The integral is something like this

$$I(a,b,x) =C\int_0^b \frac{dx}{\sqrt{a(1+x)^3 + \eta(1+x)^4 + (\gamma^2 - a - \eta)}}$$

where ##\eta## and ##\gamma## are constant.

Note: You guys can also generalize it by taking ##\eta \pm \delta \eta## but it is not necessary for now.

I have to take derivatives or integrals numerically. There's no known analytical solution for the integral.

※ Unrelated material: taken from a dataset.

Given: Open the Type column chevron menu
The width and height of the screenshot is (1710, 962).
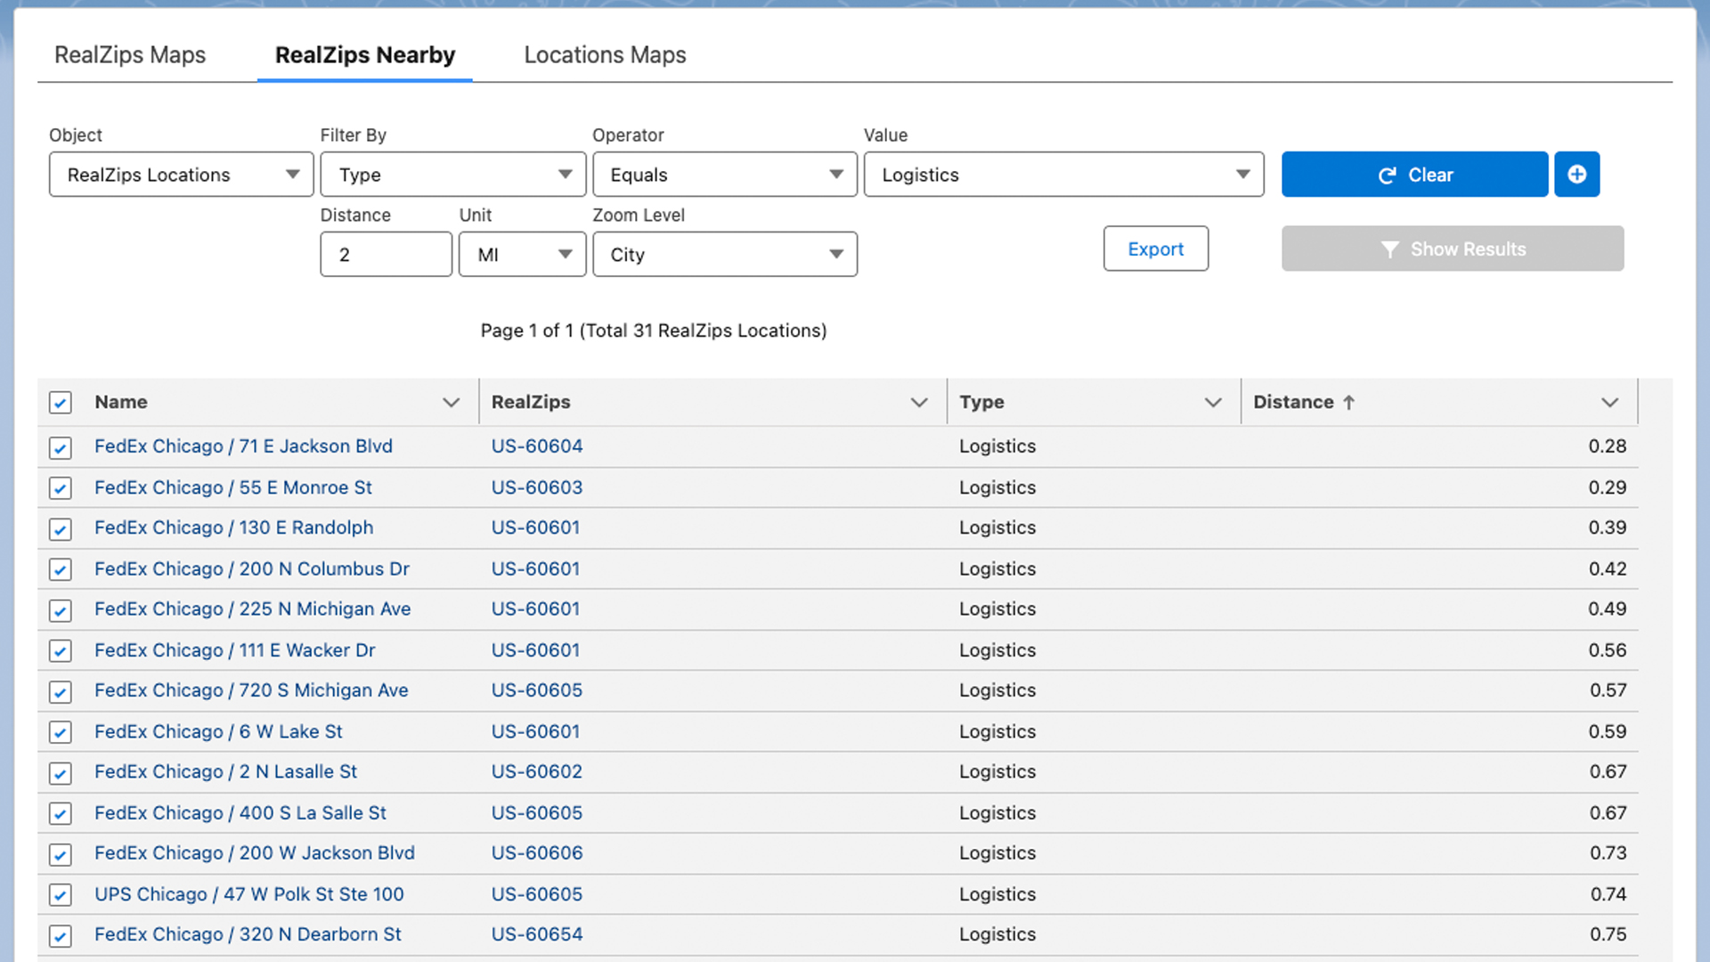Looking at the screenshot, I should (1212, 403).
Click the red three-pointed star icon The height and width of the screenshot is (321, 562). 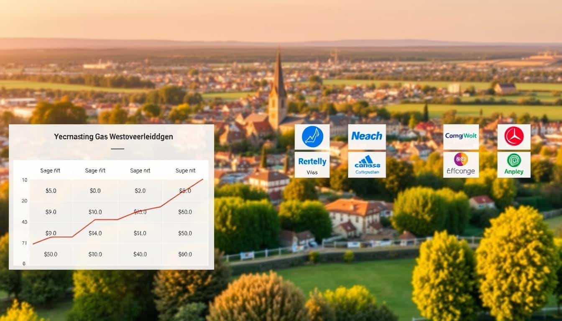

##\eta = 4.177 \times 10^{-5}##, ##a = 0.1430 \pm 0.0011##, ##b = 1089.92 \pm 0.25##, ##\gamma = 0.6736 \pm 0.0054##, ##C = 2997.92458##

Last edited:

Homework Helper
2022 Award
Generally, if your intergal is $I(a,b) = \int_{x_0}^{x_1} F(a,b,x)\,dx$, then uncertainties in $a$ and $b$ would lead to $$I(a,b) \pm\frac{\partial I}{\partial a}\delta a \pm \frac{\partial I}{\partial b}\delta b$$ with the partial derivatives evaluated at $a$ and $b$. You can evaluate these derivatives by differentiating under the integral:
$$\frac{\partial I}{\partial a} = \int_{x_0}^{x_1} \frac{\partial F}{\partial a}(a, b, x)\,dx$$ etc.

• Arman777
Gold Member
The integral is something like this

$$I(a,b,x) =\int_0^b \frac{dx}{\sqrt{a(1+x)^3 + \eta(1+x)^4 + (\gamma^2 - a - \eta)}}$$

where ##\eta## and ##\gamma## are constant.

Mentor
Assuming a and b are uncorrelated: Calculate the integral at (a,b+delta_b), (a,b-delta_b) and analogous for delta_a. Then use the deviations as approximation for ##\frac{\partial I}{\partial b}\delta b## and add both uncertainties in quadrature.

Gold Member
Assuming a and b are uncorrelated: Calculate the integral at (a,b+delta_b), (a,b-delta_b) and analogous for delta_a. Then use the deviations as approximation for ##\frac{\partial I}{\partial b}\delta b## and add both uncertainties in quadrature.
I did not quite understand it..Can you maybe put it in a more mathematical way

Gold Member
Code:
  from numpy import sqrt
from scipy import integrate
import uncertainties as u
from uncertainties.umath import *

#Important Parameters
C = 2997.92458  # speed of light in [km/s]
eta = 4.177 * 10**(-5)
a = u.ufloat(0.1430, 0.0011)
b = u.ufloat(1089.92, 0.25)
gama = u.ufloat(0.6736, 0.0054)

@u.wrap
def D_zrec_finder(gama, a, b):
def D_zrec(z):
return C / sqrt(a * (1+z)**3 + eta * (1+z)**4 + (gama**2 - a - eta))
result, error = integrate.quad(D_zrec, 0, b)
return result

print((D_zrec_finder(gama, a, b)).n)
print((D_zrec_finder(gama, a, b)).s)

This works

Mentor
I did not quite understand it..Can you maybe put it in a more mathematical way
$$\frac{\partial I}{\partial b}\delta b \approx \frac 1 2 (I(a,b+\delta b)-I(a,b-\delta b))$$
$$\frac{\partial I}{\partial a}\delta a \approx \frac 1 2 (I(a+\delta a,b)-I(a-\delta a,b))$$

As b is your integration border you can simplify this one: ##\frac{\partial I}{\partial b}## is simply the function value at x=b.